*WORK TO COMPLETE*:
All entries below are to be returned in full, exactly as they stand.

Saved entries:

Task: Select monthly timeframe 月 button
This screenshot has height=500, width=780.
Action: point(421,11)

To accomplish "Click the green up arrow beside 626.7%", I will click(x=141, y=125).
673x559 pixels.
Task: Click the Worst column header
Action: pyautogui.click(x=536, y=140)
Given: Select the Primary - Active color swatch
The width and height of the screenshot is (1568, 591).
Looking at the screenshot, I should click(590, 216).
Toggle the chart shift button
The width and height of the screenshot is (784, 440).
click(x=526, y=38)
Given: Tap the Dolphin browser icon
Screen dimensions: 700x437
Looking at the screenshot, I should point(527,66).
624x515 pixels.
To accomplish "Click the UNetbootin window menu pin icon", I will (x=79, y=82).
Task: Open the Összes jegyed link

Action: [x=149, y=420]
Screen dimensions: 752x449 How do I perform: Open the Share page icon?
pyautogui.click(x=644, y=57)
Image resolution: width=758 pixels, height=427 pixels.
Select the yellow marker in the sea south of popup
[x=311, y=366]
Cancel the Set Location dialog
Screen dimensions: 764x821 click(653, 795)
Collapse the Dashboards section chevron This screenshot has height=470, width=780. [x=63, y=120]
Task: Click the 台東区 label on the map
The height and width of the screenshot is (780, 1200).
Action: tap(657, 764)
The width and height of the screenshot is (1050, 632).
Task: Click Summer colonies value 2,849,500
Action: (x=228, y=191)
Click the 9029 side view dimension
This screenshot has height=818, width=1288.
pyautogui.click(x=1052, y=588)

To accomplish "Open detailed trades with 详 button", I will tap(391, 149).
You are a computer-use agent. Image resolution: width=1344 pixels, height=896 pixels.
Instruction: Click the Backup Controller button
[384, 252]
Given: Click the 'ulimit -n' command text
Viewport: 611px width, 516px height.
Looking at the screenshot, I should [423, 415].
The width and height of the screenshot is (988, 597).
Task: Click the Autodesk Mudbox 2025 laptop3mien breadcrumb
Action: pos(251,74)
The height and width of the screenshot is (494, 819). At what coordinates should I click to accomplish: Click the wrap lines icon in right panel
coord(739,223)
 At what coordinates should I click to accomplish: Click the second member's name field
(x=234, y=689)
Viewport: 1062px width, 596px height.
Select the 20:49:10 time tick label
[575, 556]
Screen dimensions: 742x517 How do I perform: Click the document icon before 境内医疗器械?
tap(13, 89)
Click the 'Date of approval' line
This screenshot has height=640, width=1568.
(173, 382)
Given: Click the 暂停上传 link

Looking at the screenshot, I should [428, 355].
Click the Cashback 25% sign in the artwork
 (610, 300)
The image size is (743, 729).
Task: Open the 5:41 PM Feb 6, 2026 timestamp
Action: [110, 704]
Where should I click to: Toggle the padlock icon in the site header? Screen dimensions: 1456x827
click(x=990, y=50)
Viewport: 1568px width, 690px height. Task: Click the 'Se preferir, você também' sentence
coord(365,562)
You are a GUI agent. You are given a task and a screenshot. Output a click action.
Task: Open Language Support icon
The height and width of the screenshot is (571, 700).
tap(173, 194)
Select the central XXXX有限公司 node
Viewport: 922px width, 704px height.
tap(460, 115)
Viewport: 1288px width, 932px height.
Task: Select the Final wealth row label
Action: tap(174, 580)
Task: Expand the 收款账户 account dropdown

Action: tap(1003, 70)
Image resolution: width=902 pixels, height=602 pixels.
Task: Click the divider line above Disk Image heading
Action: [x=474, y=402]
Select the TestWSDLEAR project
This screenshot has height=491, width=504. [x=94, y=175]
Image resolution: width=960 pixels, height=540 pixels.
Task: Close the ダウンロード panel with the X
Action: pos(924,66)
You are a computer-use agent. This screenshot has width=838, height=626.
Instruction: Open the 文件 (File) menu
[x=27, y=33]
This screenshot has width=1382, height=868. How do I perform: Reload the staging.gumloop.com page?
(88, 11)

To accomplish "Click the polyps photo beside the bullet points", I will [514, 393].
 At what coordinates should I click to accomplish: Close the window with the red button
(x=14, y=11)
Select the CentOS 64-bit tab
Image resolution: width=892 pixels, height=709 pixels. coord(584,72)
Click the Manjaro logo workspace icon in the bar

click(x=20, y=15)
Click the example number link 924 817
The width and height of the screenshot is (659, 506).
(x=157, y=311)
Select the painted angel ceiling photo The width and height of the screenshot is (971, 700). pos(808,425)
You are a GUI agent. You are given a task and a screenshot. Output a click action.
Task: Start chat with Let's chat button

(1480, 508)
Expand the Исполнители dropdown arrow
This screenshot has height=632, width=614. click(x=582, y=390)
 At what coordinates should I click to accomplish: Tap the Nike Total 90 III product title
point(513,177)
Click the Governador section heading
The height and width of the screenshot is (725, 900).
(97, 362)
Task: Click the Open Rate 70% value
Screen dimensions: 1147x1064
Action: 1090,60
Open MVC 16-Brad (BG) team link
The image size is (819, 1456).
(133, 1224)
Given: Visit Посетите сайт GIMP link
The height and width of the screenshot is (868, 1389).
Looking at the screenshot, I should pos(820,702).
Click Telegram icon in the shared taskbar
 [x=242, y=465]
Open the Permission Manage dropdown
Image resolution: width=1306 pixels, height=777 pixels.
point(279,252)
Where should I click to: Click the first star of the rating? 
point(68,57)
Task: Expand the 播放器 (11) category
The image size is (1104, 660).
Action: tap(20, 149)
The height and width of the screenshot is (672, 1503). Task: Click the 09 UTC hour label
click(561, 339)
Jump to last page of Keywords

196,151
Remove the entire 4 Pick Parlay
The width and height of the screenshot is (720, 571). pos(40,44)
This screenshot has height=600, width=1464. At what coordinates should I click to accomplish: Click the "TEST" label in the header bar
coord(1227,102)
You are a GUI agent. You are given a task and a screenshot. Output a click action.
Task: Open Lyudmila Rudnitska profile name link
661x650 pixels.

*REPLY*:
Task: Select monthly timeframe 月 button
This screenshot has height=500, width=780.
Action: point(421,11)

To accomplish "Click the green up arrow beside 626.7%", I will click(x=141, y=125).
673x559 pixels.
Task: Click the Worst column header
Action: pyautogui.click(x=536, y=140)
Given: Select the Primary - Active color swatch
The width and height of the screenshot is (1568, 591).
Looking at the screenshot, I should click(590, 216).
Toggle the chart shift button
The width and height of the screenshot is (784, 440).
click(x=526, y=38)
Given: Tap the Dolphin browser icon
Screen dimensions: 700x437
Looking at the screenshot, I should point(527,66).
624x515 pixels.
To accomplish "Click the UNetbootin window menu pin icon", I will (x=79, y=82).
Task: Open the Összes jegyed link

Action: [x=149, y=420]
Screen dimensions: 752x449 How do I perform: Open the Share page icon?
pyautogui.click(x=644, y=57)
Image resolution: width=758 pixels, height=427 pixels.
Select the yellow marker in the sea south of popup
[x=311, y=366]
Cancel the Set Location dialog
Screen dimensions: 764x821 click(653, 795)
Collapse the Dashboards section chevron This screenshot has height=470, width=780. [x=63, y=120]
Task: Click the 台東区 label on the map
The height and width of the screenshot is (780, 1200).
Action: tap(657, 764)
The width and height of the screenshot is (1050, 632).
Task: Click Summer colonies value 2,849,500
Action: (x=228, y=191)
Click the 9029 side view dimension
This screenshot has height=818, width=1288.
pyautogui.click(x=1052, y=588)

To accomplish "Open detailed trades with 详 button", I will tap(391, 149).
You are a computer-use agent. Image resolution: width=1344 pixels, height=896 pixels.
Instruction: Click the Backup Controller button
[384, 252]
Given: Click the 'ulimit -n' command text
Viewport: 611px width, 516px height.
Looking at the screenshot, I should [423, 415].
The width and height of the screenshot is (988, 597).
Task: Click the Autodesk Mudbox 2025 laptop3mien breadcrumb
Action: pos(251,74)
The height and width of the screenshot is (494, 819). At what coordinates should I click to accomplish: Click the wrap lines icon in right panel
coord(739,223)
 At what coordinates should I click to accomplish: Click the second member's name field
(x=234, y=689)
Viewport: 1062px width, 596px height.
Select the 20:49:10 time tick label
[575, 556]
Screen dimensions: 742x517 How do I perform: Click the document icon before 境内医疗器械?
tap(13, 89)
Click the 'Date of approval' line
This screenshot has height=640, width=1568.
(173, 382)
Given: Click the 暂停上传 link

Looking at the screenshot, I should [428, 355].
Click the Cashback 25% sign in the artwork
 (610, 300)
The image size is (743, 729).
Task: Open the 5:41 PM Feb 6, 2026 timestamp
Action: [110, 704]
Where should I click to: Toggle the padlock icon in the site header? Screen dimensions: 1456x827
click(x=990, y=50)
Viewport: 1568px width, 690px height. Task: Click the 'Se preferir, você também' sentence
coord(365,562)
You are a GUI agent. You are given a task and a screenshot. Output a click action.
Task: Open Language Support icon
The height and width of the screenshot is (571, 700).
tap(173, 194)
Select the central XXXX有限公司 node
Viewport: 922px width, 704px height.
tap(460, 115)
Viewport: 1288px width, 932px height.
Task: Select the Final wealth row label
Action: tap(174, 580)
Task: Expand the 收款账户 account dropdown

Action: tap(1003, 70)
Image resolution: width=902 pixels, height=602 pixels.
Task: Click the divider line above Disk Image heading
Action: [x=474, y=402]
Select the TestWSDLEAR project
This screenshot has height=491, width=504. [x=94, y=175]
Image resolution: width=960 pixels, height=540 pixels.
Task: Close the ダウンロード panel with the X
Action: pos(924,66)
You are a computer-use agent. This screenshot has width=838, height=626.
Instruction: Open the 文件 (File) menu
[x=27, y=33]
This screenshot has width=1382, height=868. How do I perform: Reload the staging.gumloop.com page?
(88, 11)

To accomplish "Click the polyps photo beside the bullet points", I will [514, 393].
 At what coordinates should I click to accomplish: Close the window with the red button
(x=14, y=11)
Select the CentOS 64-bit tab
Image resolution: width=892 pixels, height=709 pixels. coord(584,72)
Click the Manjaro logo workspace icon in the bar

click(x=20, y=15)
Click the example number link 924 817
The width and height of the screenshot is (659, 506).
(x=157, y=311)
Select the painted angel ceiling photo The width and height of the screenshot is (971, 700). pos(808,425)
You are a GUI agent. You are given a task and a screenshot. Output a click action.
Task: Start chat with Let's chat button

(1480, 508)
Expand the Исполнители dropdown arrow
This screenshot has height=632, width=614. click(x=582, y=390)
 At what coordinates should I click to accomplish: Tap the Nike Total 90 III product title
point(513,177)
Click the Governador section heading
The height and width of the screenshot is (725, 900).
(97, 362)
Task: Click the Open Rate 70% value
Screen dimensions: 1147x1064
Action: 1090,60
Open MVC 16-Brad (BG) team link
The image size is (819, 1456).
(133, 1224)
Given: Visit Посетите сайт GIMP link
The height and width of the screenshot is (868, 1389).
Looking at the screenshot, I should pos(820,702).
Click Telegram icon in the shared taskbar
 [x=242, y=465]
Open the Permission Manage dropdown
Image resolution: width=1306 pixels, height=777 pixels.
point(279,252)
Where should I click to: Click the first star of the rating? 
point(68,57)
Task: Expand the 播放器 (11) category
The image size is (1104, 660).
Action: tap(20, 149)
The height and width of the screenshot is (672, 1503). Task: Click the 09 UTC hour label
click(561, 339)
Jump to last page of Keywords

196,151
Remove the entire 4 Pick Parlay
The width and height of the screenshot is (720, 571). pos(40,44)
This screenshot has height=600, width=1464. At what coordinates should I click to accomplish: Click the "TEST" label in the header bar
coord(1227,102)
You are a GUI agent. You are given a task and a screenshot. Output a click action.
Task: Open Lyudmila Rudnitska profile name link
661x650 pixels.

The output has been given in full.